We'd do well to remember that chaos scarcely organises itself into order. Yet, order does emerge organically from chaos — through natural selection, through trial and error, through sustained luck. This is the same fundament for evolutionary algorithms, for theory formulations, for stories that persist over generations. And yet, the compulsion to control reality persists.
A desire to reason is an expression of the desire to control. We too often confound the accumulation of knowledge with a thorough understanding of the universe. History reminds us that people react violently to what they cannot immediately rationalise. In 1986, a man walked into the Stedelijk Museum in Amsterdam and slashed Barnett Newman's Who's Afraid of Red, Yellow and Blue III with a knife — a vast field of pure colour, nothing more. The attack was not vandalism in the ordinary sense. It was a response to being confronted with something that communicated powerfully through means that logic could not account for. Comprehension had failed, and what rushed in to fill the gap was rage.

Chance is just as difficult to accommodate in the mind. Evelyn Waugh's Brideshead Revisited argues that once we reduce chance to a mathematical formula, we subject it to probability, and probability is certainly rational. In a rational universe, God can work through the infinite instances we call chance. The argument overlooks that chance can be structurally rational and still be irreducibly unpredictable. Probability describes the territory of possible surprises. It does not dissolve the surprise.
The map is rational. The ambush is still an ambush, and the ambush arrives in the body first: the lurch, the catch of breath, the stomach drop before the mind has had time to name.

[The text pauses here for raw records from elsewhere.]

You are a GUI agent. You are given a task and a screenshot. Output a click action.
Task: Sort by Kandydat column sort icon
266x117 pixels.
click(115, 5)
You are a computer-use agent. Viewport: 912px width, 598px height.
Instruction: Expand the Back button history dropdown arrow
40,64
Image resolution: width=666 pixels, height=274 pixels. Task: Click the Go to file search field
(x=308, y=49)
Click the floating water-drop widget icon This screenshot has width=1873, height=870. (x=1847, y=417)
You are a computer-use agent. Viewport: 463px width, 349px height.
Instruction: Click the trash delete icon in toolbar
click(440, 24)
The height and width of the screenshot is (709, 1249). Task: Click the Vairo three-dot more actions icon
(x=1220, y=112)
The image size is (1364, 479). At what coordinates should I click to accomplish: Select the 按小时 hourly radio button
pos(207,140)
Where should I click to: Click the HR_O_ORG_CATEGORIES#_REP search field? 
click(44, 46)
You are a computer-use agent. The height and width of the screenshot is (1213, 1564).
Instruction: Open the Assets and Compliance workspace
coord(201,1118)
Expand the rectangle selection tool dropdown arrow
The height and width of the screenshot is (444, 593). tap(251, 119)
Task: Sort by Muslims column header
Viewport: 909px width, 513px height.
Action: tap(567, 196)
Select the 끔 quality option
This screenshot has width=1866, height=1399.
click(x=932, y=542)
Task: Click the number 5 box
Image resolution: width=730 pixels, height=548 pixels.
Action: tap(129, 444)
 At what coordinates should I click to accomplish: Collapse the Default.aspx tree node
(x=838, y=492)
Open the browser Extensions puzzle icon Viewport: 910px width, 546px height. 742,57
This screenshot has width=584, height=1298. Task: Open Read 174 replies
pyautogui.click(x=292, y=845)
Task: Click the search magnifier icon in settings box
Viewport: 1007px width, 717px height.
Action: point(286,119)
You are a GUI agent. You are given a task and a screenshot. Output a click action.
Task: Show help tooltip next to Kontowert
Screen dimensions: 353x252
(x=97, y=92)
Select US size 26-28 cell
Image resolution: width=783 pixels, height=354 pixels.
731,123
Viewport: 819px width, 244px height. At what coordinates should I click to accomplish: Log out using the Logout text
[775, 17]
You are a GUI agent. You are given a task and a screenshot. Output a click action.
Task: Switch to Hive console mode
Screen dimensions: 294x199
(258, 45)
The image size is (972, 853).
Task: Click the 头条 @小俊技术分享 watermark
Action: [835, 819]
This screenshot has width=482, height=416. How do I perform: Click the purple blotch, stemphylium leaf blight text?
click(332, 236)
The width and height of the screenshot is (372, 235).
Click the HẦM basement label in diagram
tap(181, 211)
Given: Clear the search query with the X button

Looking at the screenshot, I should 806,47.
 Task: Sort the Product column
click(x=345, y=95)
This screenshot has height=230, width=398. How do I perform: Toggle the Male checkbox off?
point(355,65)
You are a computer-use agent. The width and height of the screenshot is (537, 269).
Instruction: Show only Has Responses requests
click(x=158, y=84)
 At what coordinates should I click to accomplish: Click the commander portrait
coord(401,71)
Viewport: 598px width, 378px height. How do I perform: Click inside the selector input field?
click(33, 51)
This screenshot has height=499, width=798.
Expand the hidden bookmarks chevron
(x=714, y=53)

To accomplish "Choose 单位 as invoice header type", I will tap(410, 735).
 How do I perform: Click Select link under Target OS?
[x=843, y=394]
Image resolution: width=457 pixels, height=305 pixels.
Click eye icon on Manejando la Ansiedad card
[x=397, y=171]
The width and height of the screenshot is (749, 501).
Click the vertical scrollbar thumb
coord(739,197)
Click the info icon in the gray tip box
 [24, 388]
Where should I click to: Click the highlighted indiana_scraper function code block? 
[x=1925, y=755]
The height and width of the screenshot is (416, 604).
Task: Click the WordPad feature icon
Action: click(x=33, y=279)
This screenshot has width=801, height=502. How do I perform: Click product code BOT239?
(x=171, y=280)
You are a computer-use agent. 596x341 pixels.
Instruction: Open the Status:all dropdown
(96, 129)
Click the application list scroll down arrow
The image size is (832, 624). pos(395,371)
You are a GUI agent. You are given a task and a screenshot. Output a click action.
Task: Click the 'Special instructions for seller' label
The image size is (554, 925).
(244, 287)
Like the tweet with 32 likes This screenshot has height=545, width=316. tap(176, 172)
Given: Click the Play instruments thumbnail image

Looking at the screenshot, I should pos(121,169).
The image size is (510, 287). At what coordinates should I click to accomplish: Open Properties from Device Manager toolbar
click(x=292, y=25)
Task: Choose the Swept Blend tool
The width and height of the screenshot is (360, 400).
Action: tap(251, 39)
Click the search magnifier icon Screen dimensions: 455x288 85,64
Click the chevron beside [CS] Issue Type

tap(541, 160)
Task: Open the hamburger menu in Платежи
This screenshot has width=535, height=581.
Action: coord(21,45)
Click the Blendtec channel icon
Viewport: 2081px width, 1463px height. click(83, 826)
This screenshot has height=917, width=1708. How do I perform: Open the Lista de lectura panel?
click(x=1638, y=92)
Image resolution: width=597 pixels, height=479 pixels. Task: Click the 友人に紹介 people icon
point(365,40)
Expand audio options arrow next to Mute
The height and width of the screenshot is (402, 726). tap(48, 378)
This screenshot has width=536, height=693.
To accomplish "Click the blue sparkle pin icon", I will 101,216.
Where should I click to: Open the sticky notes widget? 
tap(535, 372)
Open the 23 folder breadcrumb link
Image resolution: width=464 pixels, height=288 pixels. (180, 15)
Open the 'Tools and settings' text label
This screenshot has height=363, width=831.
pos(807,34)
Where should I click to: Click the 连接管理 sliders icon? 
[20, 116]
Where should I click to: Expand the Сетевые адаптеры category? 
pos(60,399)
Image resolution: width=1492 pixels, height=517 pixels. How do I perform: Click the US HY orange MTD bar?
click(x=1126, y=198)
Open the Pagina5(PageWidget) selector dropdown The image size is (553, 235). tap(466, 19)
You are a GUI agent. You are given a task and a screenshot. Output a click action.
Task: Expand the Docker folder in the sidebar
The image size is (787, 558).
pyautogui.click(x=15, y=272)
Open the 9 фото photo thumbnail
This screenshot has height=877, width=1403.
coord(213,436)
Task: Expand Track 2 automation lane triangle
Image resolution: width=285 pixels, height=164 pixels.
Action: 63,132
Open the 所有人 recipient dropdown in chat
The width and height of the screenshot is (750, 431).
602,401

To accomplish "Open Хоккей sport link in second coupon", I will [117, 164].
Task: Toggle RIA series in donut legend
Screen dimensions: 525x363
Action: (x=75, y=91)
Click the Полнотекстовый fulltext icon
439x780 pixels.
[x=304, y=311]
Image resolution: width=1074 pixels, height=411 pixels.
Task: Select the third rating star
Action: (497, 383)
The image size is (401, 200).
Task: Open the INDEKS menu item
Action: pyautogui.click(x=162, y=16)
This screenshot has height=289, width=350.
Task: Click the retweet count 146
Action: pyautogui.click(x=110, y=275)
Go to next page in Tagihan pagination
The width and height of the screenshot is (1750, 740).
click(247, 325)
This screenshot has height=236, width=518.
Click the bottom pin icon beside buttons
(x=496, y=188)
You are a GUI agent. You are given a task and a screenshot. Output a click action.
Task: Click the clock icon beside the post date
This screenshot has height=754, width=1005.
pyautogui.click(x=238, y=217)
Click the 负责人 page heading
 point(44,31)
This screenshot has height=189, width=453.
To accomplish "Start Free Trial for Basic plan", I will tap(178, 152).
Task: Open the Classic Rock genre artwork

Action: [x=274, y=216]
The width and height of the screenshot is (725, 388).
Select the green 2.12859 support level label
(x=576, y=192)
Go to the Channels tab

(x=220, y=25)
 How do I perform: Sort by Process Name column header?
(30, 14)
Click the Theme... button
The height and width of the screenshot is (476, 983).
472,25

Miguel Sicart writes about the mutual shaping between humans and software. Software is not a passive tool; it is an active agency with its own internal logic, its own structural pulls toward certain outcomes. Through repeated engagement — playful, adaptive, exploratory — we absorb that logic. Our interior life begins to rhyme with layers of logical systems rather than with the self. We may even find it comforting, the shadows of Newtonian determinism in a clockwork universe.
Then there is the compounded effect of delegating judgment, attention, and desire to external logical agencies over time. This is not a sudden capture. It happens the way all deep changes happen: gradually, then all at once, and mostly without being noticed. Generative AI is only the most recent development, the sediment of everything the English-speaking internet ever produced. This is not an agency looking in from outside — it is the ground we already stand on, the systems we already occupy, operating at scales we cannot hold in mind. A parallel exists in physical reality: the body as ecology; ecology as chemistry; chemistry as physics. Beyond that, the incomprehensible part where systems exceed any single vantage point. To be alive is to be a small system embedded in vastly larger ones, participating in processes you did not choose and cannot fully see. So are your digital footprints in the machine.
The systems, the interconnection, the incomprehensible vastness — these find their distortion through digital means. Digital interfaces operate from the alternative realities of infinite timelines and endless options. We were invited to feast our eyes upon this bottomless brunch: belts were loosened, buttons undone. But human desires were never meant to be boundless, and the appetite the machine cultivates is not quite the same as the hunger we arrived with.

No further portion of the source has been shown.